中国が南シナ海への自衛隊派遣を認めない理由を論じた文章の続きを、最後の文の後から書いてください。

§ 提供テキスト

* * * * *

2016年8月21日、共同新聞によると、中国の程永華駐日大使が2016年6月下旬、南シナ海で米軍が実施する「航行の自由」作戦に自衛隊が派遣されれば、「中国の譲れぬ一線を日本が越えることになる」と絶対に容認できない旨、日本政府高官に伝えたという。
中国が自衛隊の自由航行を認めない理由
結論から言うと中国海軍が弱いからだ。もし、中国海軍が自衛隊や米軍より強いなら、米軍や自衛隊が南シナ海に入ってきても、中国軍は軍艦を派遣すればいいだけだ。
例え、軍事的衝突があっても中国軍が強いなら勝てるのだから何の問題もない。むしろ、自衛隊に南シナ海に来て欲しいくらいだ。

* * * * *

§ 提供データ
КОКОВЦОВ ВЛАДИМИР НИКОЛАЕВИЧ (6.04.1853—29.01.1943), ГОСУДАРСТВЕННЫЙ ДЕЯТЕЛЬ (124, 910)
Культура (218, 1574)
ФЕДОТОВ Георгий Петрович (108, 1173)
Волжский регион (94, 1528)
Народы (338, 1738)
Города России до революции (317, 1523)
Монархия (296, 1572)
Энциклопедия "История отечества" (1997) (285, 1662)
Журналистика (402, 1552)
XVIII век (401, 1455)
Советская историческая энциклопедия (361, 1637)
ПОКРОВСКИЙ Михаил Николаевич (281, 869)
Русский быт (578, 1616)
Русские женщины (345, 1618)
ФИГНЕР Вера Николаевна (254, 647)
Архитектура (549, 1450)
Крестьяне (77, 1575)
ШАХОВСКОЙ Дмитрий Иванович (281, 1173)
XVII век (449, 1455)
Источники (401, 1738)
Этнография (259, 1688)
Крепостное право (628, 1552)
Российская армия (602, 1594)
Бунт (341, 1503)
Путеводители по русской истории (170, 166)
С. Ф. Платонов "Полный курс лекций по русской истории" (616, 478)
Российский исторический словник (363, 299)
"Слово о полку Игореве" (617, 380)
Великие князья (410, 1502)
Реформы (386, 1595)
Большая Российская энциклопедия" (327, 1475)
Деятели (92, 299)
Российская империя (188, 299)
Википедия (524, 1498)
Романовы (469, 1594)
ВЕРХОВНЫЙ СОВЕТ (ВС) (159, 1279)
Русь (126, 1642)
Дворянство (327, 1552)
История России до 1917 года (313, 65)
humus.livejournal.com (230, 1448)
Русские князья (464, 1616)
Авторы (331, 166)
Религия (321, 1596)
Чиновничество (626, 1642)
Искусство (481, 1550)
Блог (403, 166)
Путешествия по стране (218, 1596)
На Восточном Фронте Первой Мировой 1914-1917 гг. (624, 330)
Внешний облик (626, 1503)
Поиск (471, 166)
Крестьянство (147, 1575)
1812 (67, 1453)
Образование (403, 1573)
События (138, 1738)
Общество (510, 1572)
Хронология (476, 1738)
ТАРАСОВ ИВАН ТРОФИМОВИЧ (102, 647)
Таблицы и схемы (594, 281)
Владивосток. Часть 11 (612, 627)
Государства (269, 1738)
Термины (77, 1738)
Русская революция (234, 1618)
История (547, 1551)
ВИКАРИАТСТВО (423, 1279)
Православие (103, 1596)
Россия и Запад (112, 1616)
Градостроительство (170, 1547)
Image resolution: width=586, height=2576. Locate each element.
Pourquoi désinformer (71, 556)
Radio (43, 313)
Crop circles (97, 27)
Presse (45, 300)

* * * * *

§ 回答
中国の程永華駐日大使の発言は、「中国軍は米軍や自衛隊より弱いから、南シナ海に来ないでくれ」という趣旨で、自ら中国軍が弱いことを日本政府に伝えてきたのだ。
中国にとって南シナ海とは?
中国は南シナ海にSSBN(SLBM搭載載潜水艦)を展開し、対米抑止力の中核にする意向だ。
現在、中国のSLBM(潜水艦発射ミサイル)の射程は8,000kmしかないが、将来的には射程を12,000kmまで伸ばし米国本土に届くようにする計画だ。
地上の核ミサイルは、敵の先制攻撃で80~90%は破壊されるとさる。抑止力としては不十分だ。
しかし、水深300m以上に潜む潜水艦は敵のICBM(大陸間弾道ミサイル)でも破壊されず、生存率は極めて高い。
実際、中国は海南島の三亜市に亜竜湾原子力潜水艦基地を建設し、すでに094型戦略ミサイル原子力潜水艦(普級 全長137m 12,000t)が3隻配備されている。
付近には榆林潜水艦基地があり、キロ級潜水艦が4隻、039A型潜水艦が4隻配備されている。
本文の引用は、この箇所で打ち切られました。